La chronique du libraire (31/10/2005)

L'éternelle jeunesse du coeur

 

Ma rencontre avec le monde du livre n’a pas commencé comme un conte de fées, car, aussi loin qu’il m’en souvienne, j’aspirais à… ne rien faire ! En désespoir de cause, mes parents m’ont orienté vers le métier de libraire, car j’étais attiré par la littérature. Mais après avoir été le cauchemar de ma famille, je devins celui de mon premier patron – un penchant accentué pour la contestation et la vie nocturne ! – bien patient quand j’y pense, avec le recul du temps.
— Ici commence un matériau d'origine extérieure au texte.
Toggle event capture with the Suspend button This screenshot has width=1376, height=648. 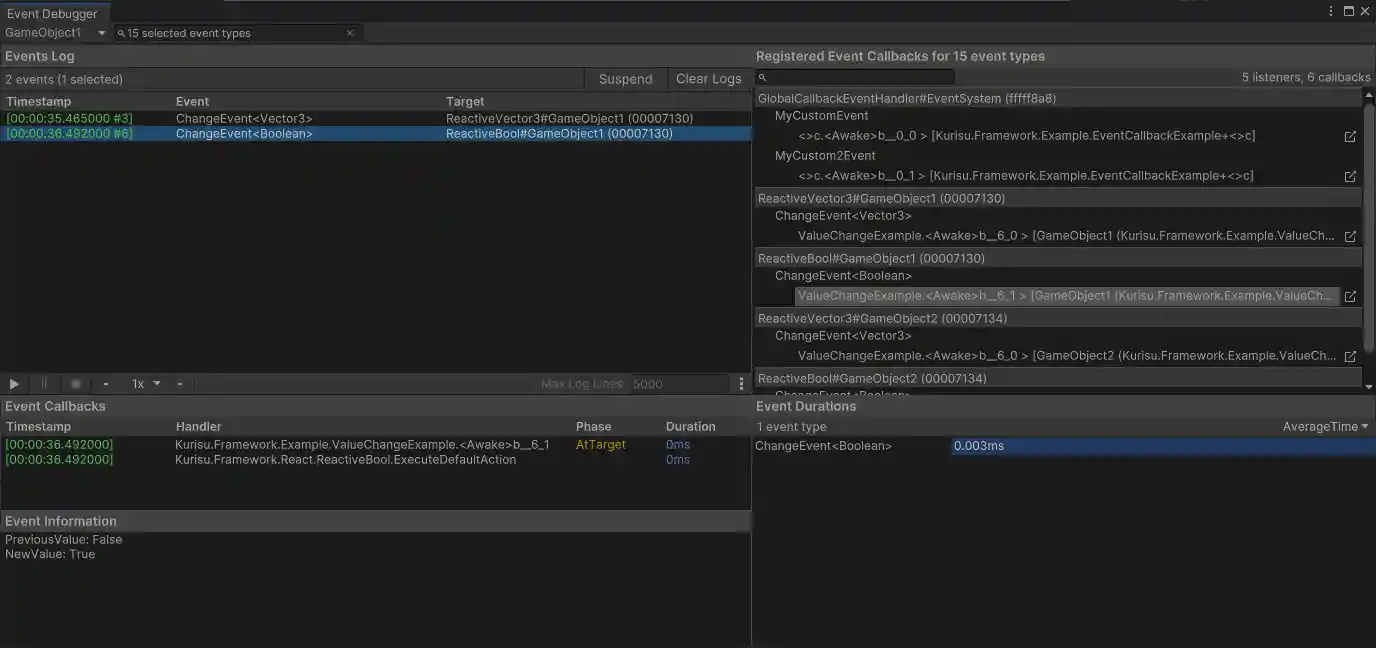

Très vite, au contact de certains libraires exceptionnels, dévorés par ce métier, j’ai réalisé à quel point il m’était impossible, dans une autre activité, de développer autant ma soif de découvrir, de transmettre, d’échanger des connaissances, des émotions ou des idées. Jamais depuis je n’ai regretté d’avoir choisi la librairie, baignant aujourd’hui comme hier dans une ambiance marquée par des personnalités sensibles, d’une pensée souvent originale et indépendante.

 

Véritable fenêtre ouverte sur le monde, le livre m’aura appris, au fil des années, l’art des nuances : Qu’un titre qui connaît le succès n’est pas nécessairement un mauvais livre ; qu’une vente conséquente n’est pas uniquement une opération commerciale ; que « qualité » peut aussi rimer avec « légèreté » ! Musique intérieure plus forte que tous les bruits du monde, la passion de l’écrit m’aura souvent, tel un ami cher, sauvé du découragement, de l’inertie ou de l’ennui, source d’émerveillement constamment renouvelée. Quotidienne remise en question des acquis, le métier de libraire est bien le contraire de l’uniformité. A lui seul, il est, pour qui sait l’entendre, le meilleur garant de la jeunesse du cœur.